WORK TO COMPLETE
1. Copy the part of the editorial below that begins at the words "As an initial" and ends after the words "is uniquely determined.".
2. According to the editorial below, what is flipping the same suffix twice equivalent to?

PASSAGE GIVEN
====
ALBS - Editorial

PROBLEM LINK:

Practice
Contest: Division 1
Contest: Division 2
Contest: Division 3
Contest: Division 4

Author: pols_agyi_pols
Tester: watoac2001
Editorialist: iceknight1093

DIFFICULTY:

TBD

PREREQUISITES:

None

PROBLEM:

You have a binary string S of length N.
In one move, you can choose some suffix of it and flip every character in this suffix.

Find the minimum number of moves needed to turn S into an alternating string.

EXPLANATION:

There are only two alternating strings: 0101010\ldots and 101010\ldots
Let’s fix one of them, say T=0101\ldots and try to see how many moves we need to turn S into it.

As an initial observation, notice that the order we perform moves in doesn’t matter at all - only which suffixes we choose to flip.
Further, flipping some suffix twice is the same as not flipping it at all; so each suffix needs to be flipped at most once.
Thus, we only need to decide which subset of suffixes to flip.

Let’s look at the strings S and T.
if S_1 \neq T_1, we’re forced to flip the suffix starting at 1 - that’s the only way to change S_1, after all.
But, if S_1 = T_1, we’re forced to not flip the suffix from 1, to ensure that this equality holds.
So, our choice of what to do with the first suffix is uniquely determined.

Now, let’s look at S_2 and T_2.
====
RECORDED INFORMATION
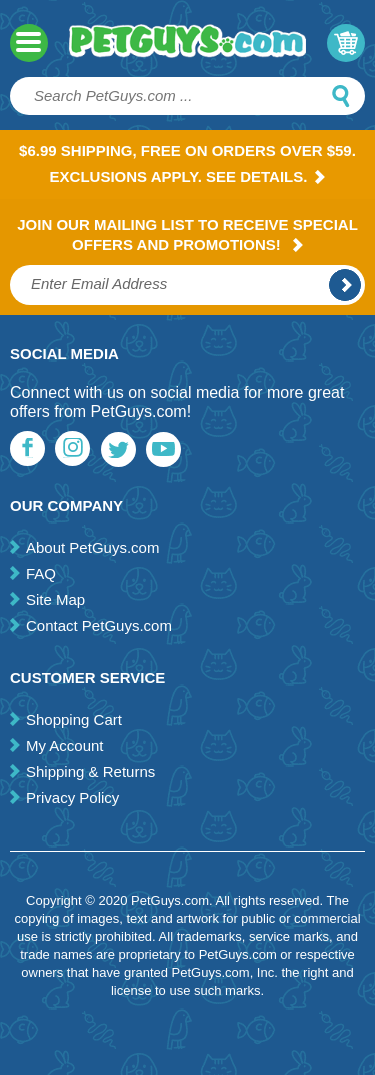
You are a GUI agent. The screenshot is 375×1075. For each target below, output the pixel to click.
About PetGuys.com (92, 547)
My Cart (346, 43)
====
SOLUTIONS BY TASK
1.
As an initial observation, notice that the order we perform moves in doesn’t matter at all - only which suffixes we choose to flip.
Further, flipping some suffix twice is the same as not flipping it at all; so each suffix needs to be flipped at most once.
Thus, we only need to decide which subset of suffixes to flip.

Let’s look at the strings S and T.
if S_1 \neq T_1, we’re forced to flip the suffix starting at 1 - that’s the only way to change S_1, after all.
But, if S_1 = T_1, we’re forced to not flip the suffix from 1, to ensure that this equality holds.
So, our choice of what to do with the first suffix is uniquely determined.

2. Flipping the same suffix twice is the same as not flipping it at all.